[EXERCISE MATERIAL]:
<<<<

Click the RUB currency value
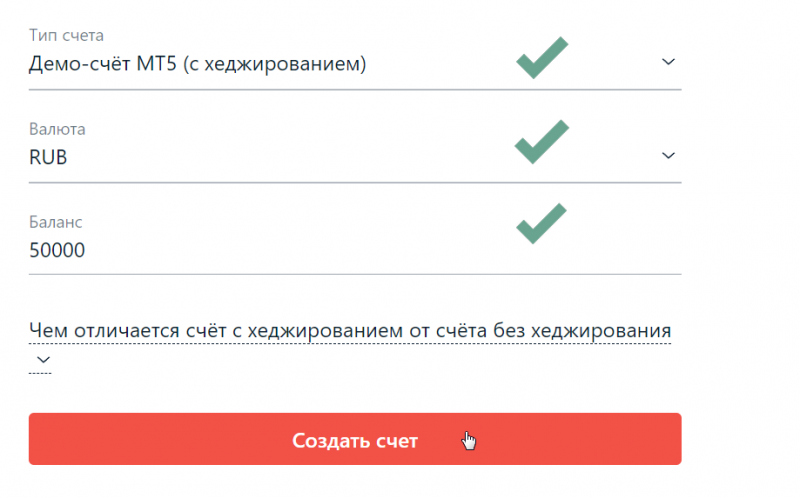pos(48,156)
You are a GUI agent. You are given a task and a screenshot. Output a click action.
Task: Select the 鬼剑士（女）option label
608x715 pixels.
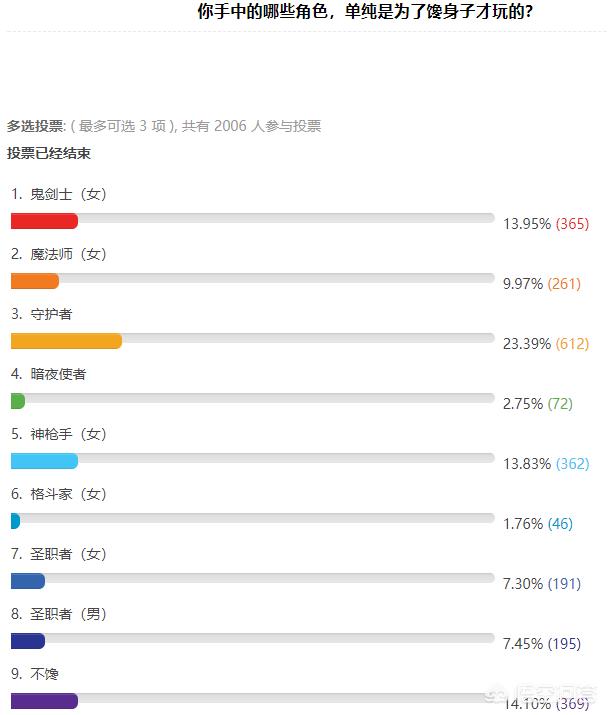point(68,194)
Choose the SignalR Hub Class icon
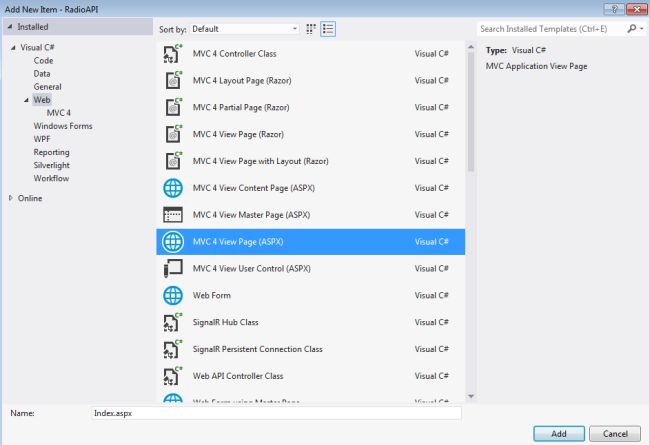Image resolution: width=650 pixels, height=445 pixels. [x=172, y=322]
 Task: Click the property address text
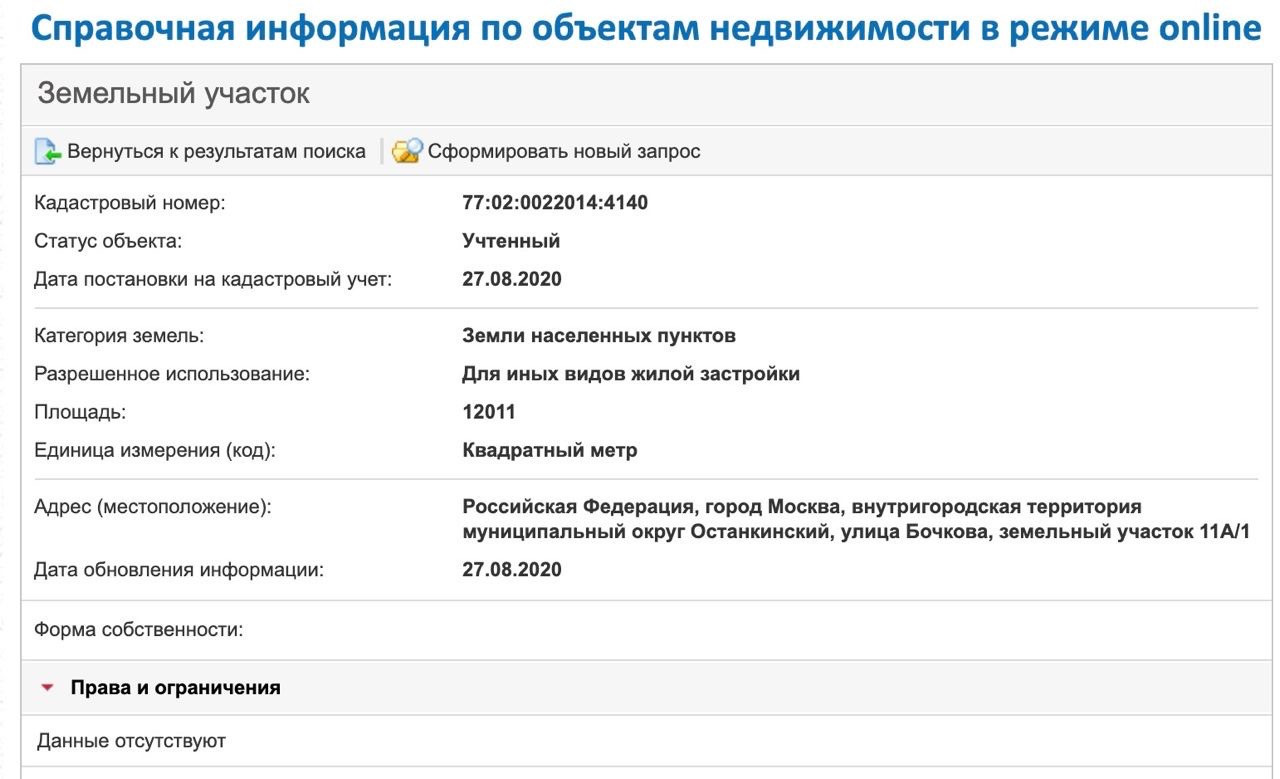pos(856,519)
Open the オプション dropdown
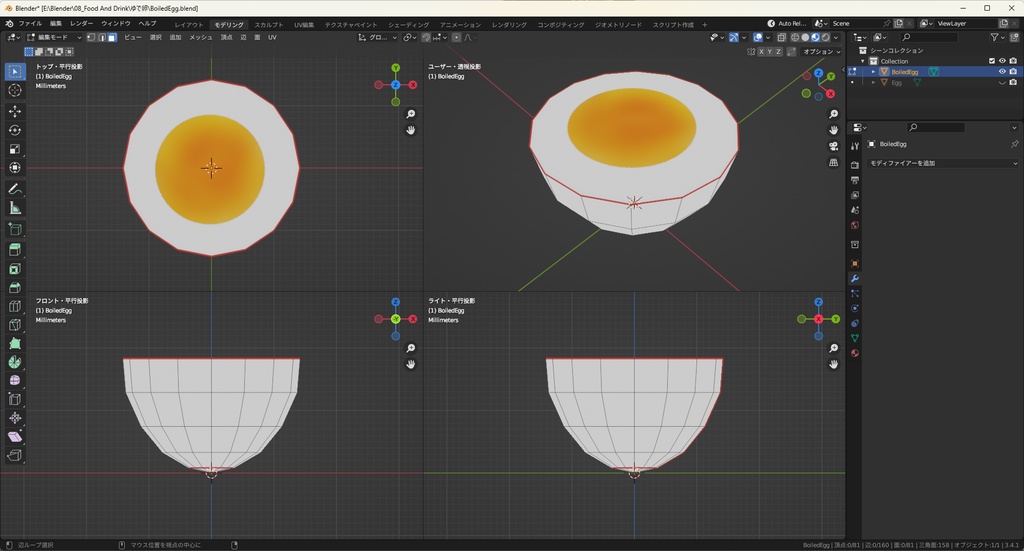This screenshot has width=1024, height=551. click(x=820, y=51)
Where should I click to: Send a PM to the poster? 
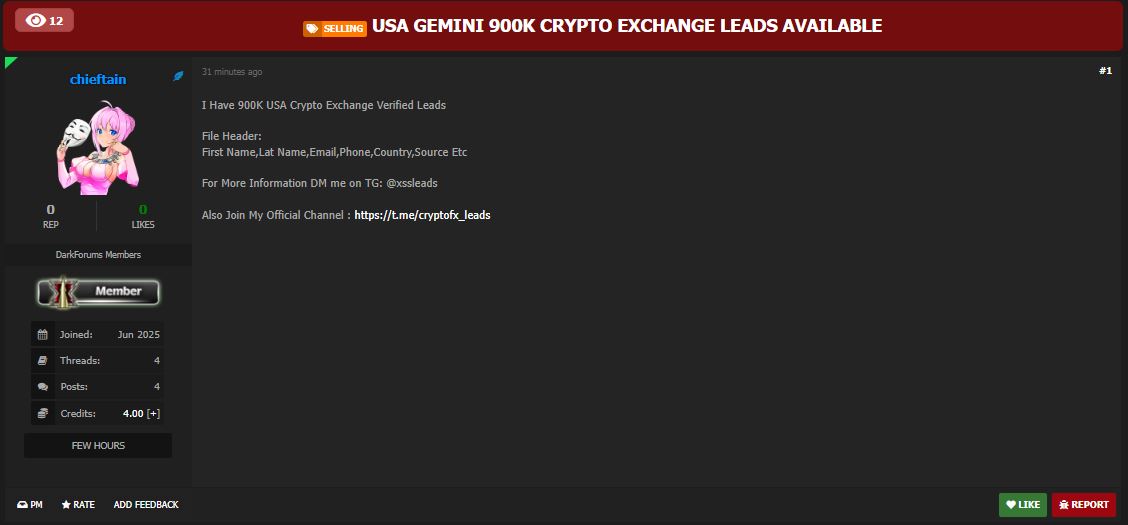[29, 505]
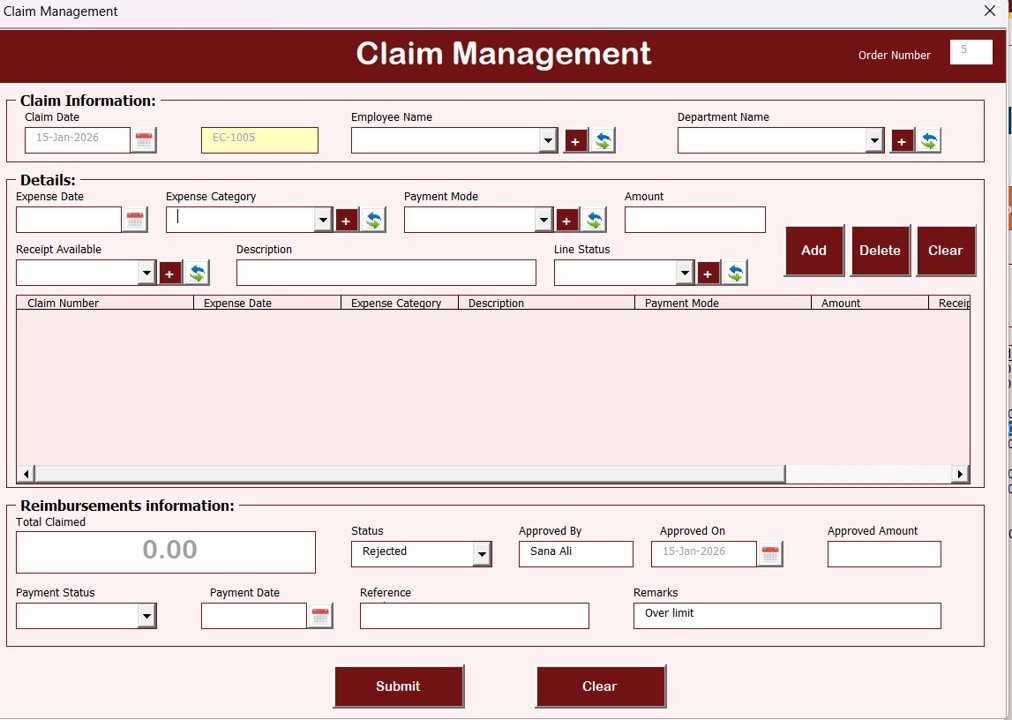Open the Payment Date calendar picker
Image resolution: width=1012 pixels, height=720 pixels.
point(319,615)
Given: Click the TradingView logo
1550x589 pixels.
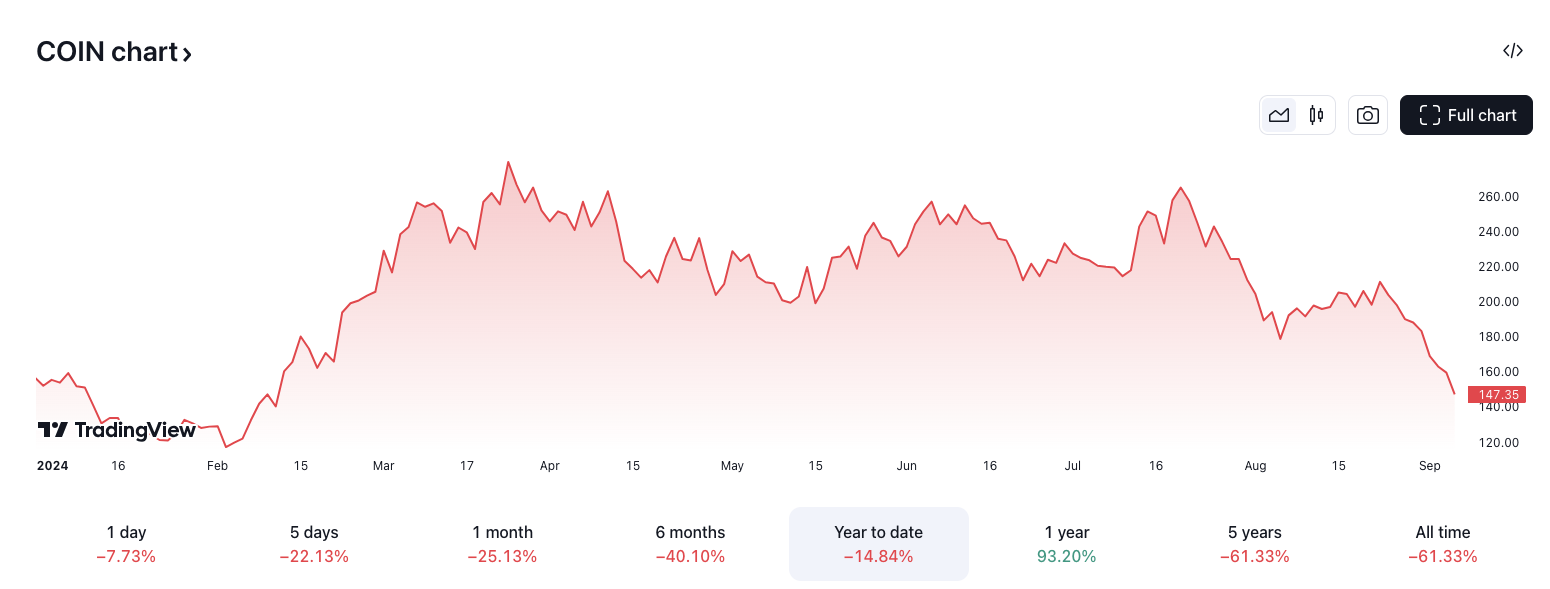Looking at the screenshot, I should point(117,430).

>>>>

[INSTRUCTIONS FOR THE TASK]: Please repeat every record above exactly, leaving the pictures out.

[ANSWER AREA]:
Click the RUB currency value
pos(48,156)
You are a GUI agent. You are given a task and a screenshot. Output a click action.
Task: Select the 鬼剑士（女）option label
608x715 pixels.
point(68,194)
Choose the SignalR Hub Class icon
Image resolution: width=650 pixels, height=445 pixels. [x=172, y=322]
 Task: Click the property address text
pos(856,519)
Open the オプション dropdown
This screenshot has width=1024, height=551. click(x=820, y=51)
Where should I click to: Send a PM to the poster? 
[29, 505]
Open the Payment Date calendar picker
Image resolution: width=1012 pixels, height=720 pixels.
point(319,615)
Given: Click the TradingView logo
1550x589 pixels.
Looking at the screenshot, I should point(117,430).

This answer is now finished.